BEVal Model Zoo — BEV Segmentation Models for Autonomous Driving

This repository contains the pre-trained model weights from the paper:

BEVal: A Cross-dataset Evaluation Study of BEV Segmentation Models for Autonomous Driving
Manuel Diaz-Zapata, Wenqian Liu, Robin Baruffa, Christian Laugier
2024 18th International Conference on Control, Automation, Robotics and Vision (ICARCV), pp. 704–709, IEEE.

Overview

This collection contains 60 pre-trained models for semantic Bird's-Eye View (BEV) segmentation. The models span:

3 training datasets — nuScenes, Woven Planet (Lyft), and a combined cross-dataset split
5 model architectures — from a camera-only baseline to multi-modal camera+LiDAR architectures
4 semantic segmentation tasks — vehicle, pedestrian, drivable area, and a joint vehicle+drivable area task

Each model weights file is located at {dataset}/{architecture}/{task}/model_best.pt and ships alongside its config.yaml.

Model Zoo

File Organization

{dataset}/
  {architecture}/
    {task}/
      model_best.pt     ← trained weights
      config.yaml       ← training configuration

Available Models

Dataset	Architecture	Vehicle	Human	Drivable Area	Vehicle + Drivable Area
lyft	`lss`	✓	✓	✓	✓
lyft	`lapt`	✓	✓	✓	✓
lyft	`lapt_fpn`	✓	✓	✓	✓
lyft	`lapt_pp`	✓	✓	✓	✓
lyft	`lapt_pp_fpn`	✓	✓	✓	✓
nuscenes	`lss`	✓	✓	✓	✓
nuscenes	`lapt`	✓	✓	✓	✓
nuscenes	`lapt_fpn`	✓	✓	✓	✓
nuscenes	`lapt_pp`	✓	✓	✓	✓
nuscenes	`lapt_pp_fpn`	✓	✓	✓	✓
nusc-lyft	`lss`	✓	✓	✓	✓
nusc-lyft	`lapt`	✓	✓	✓	✓
nusc-lyft	`lapt_fpn`	✓	✓	✓	✓
nusc-lyft	`lapt_pp`	✓	✓	✓	✓
nusc-lyft	`lapt_pp_fpn`	✓	✓	✓	✓

Architectures

All models output a semantic segmentation map in the Bird's-Eye View (BEV) frame over a 100 m × 100 m area centered on the ego-vehicle at a 0.5 m/cell resolution (200 × 200 grid).

Material provided:
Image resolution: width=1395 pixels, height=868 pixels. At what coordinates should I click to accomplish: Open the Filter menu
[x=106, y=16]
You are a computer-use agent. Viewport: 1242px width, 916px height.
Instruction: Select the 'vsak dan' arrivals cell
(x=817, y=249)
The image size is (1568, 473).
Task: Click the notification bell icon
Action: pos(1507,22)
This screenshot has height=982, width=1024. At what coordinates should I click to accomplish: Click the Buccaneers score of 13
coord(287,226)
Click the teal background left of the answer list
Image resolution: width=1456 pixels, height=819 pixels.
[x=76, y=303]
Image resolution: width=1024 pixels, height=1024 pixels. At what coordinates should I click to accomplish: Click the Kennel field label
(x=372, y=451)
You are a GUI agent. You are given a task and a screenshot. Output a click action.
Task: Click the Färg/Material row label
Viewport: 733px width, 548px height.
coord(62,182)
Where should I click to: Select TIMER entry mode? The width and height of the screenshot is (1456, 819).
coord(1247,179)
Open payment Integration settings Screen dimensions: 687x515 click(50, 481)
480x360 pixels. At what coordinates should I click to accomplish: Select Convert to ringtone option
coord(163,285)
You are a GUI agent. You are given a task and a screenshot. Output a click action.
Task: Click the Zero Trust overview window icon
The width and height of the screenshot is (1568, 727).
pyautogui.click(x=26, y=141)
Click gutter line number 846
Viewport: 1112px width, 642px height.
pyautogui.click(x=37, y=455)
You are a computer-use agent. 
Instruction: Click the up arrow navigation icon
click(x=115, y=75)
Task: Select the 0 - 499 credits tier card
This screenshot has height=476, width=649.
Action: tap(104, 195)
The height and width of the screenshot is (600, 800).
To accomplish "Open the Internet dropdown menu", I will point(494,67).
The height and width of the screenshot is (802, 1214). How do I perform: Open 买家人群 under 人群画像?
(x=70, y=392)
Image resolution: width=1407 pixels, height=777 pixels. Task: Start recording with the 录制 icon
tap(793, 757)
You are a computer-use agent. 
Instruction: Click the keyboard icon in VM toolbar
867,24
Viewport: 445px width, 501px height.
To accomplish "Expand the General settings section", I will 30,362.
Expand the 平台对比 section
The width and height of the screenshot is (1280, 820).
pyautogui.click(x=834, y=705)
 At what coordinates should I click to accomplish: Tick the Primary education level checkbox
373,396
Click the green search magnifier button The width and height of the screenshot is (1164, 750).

Requirements:
1. In the BEVal model zoo page, what area does each model's BEV segmentation map cover?
2. Please list every architecture name that appears in the table of available models on the BEVal model zoo page.

Written answers:
1. A 100 m × 100 m area centered on the ego-vehicle.

2. lss, lapt, lapt_fpn, lapt_pp, lapt_pp_fpn